Complaining that the Indian government was not giving them long-term visas, Rabbi Yaakov-David Leiter and his wife Sara, who were hoping to carry forward the legacy of Sara’s sister Rivka Holtzberg and her husband Rabbi Gavriel Holtzberg at Chabad House in Mumbai, have apparently changed their mind and decided not to take up the assignment.
The Holtzbergs, who were running the Jewish centre of the ultra-orthodox Chabad-Lubavitch movement, ended up becoming the most high-profile foreign victims of the 26/11 terror attack. They and four other Jewish people they were hosting were killed by two Lashkar-e-Toiba terrorists who raided their building in a nondescript lane in the Colaba area. But their two-year-old son Moshe escaped miraculously with the help of his Indian nanny, Sandra.
The New York-headquartered movement had subsequently chosen Moshe’s aunt and uncle to move to Mumbai and continue providing visiting Jews a “home away from home” in the Indian financial capital.
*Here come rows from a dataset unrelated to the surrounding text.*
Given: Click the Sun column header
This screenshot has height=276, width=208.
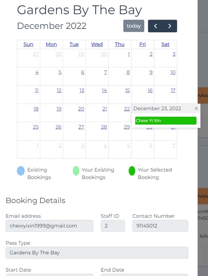Looking at the screenshot, I should (x=28, y=44).
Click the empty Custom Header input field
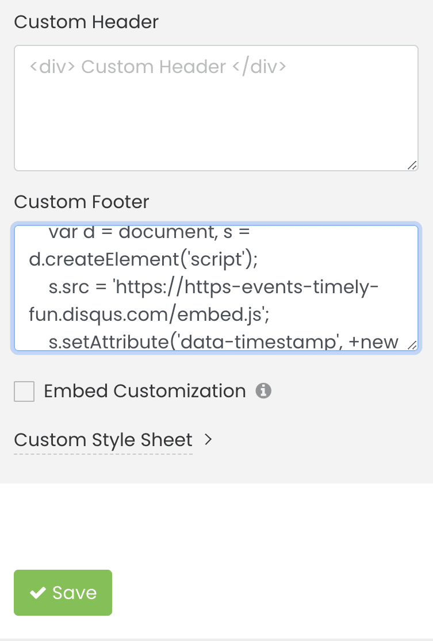The height and width of the screenshot is (641, 433). click(x=216, y=106)
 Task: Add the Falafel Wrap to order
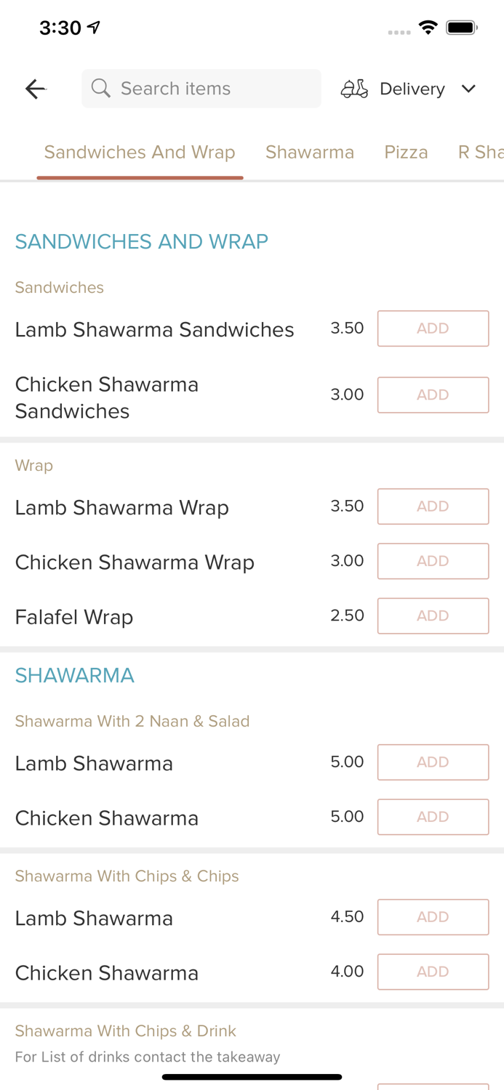tap(433, 615)
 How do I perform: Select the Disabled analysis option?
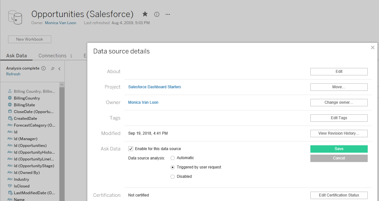(172, 177)
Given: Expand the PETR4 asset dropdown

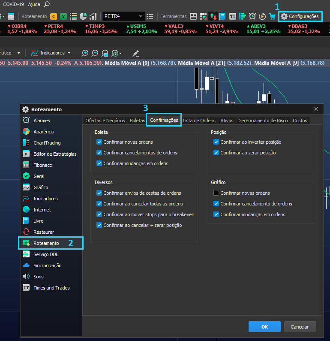Looking at the screenshot, I should (x=141, y=16).
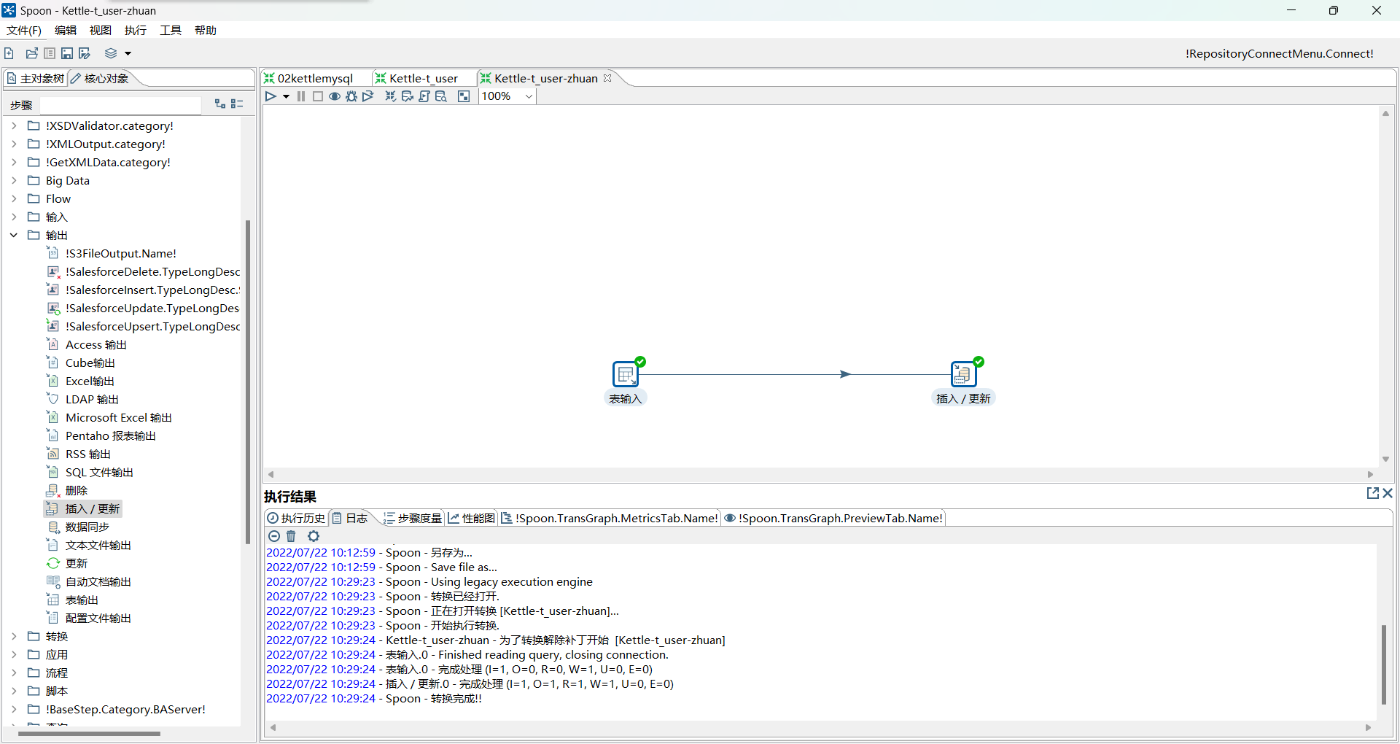
Task: Switch to the 步骤度量 results tab
Action: click(x=413, y=518)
The Leiters, who live in the northern Israeli city of Safed, had applied for visas for themselves and their two children in February.
The choice of Sara and her husband was not difficult as her parents in Israel, Rabbi Shimon Rosenberg and Yehudit, were keen to preserve and build on the memory of Rivka and Gavriel as they were famous for their hospitality and kindness.
Besides, the Leiters are also associated with a similar but much larger Jewish centre called Ascent in Safed, which owns a former hotel with 85 beds, a synagogue and a Jewish library which act as a youth hostel, recreation centre and a place for religious retreats, and so had the necessary experience.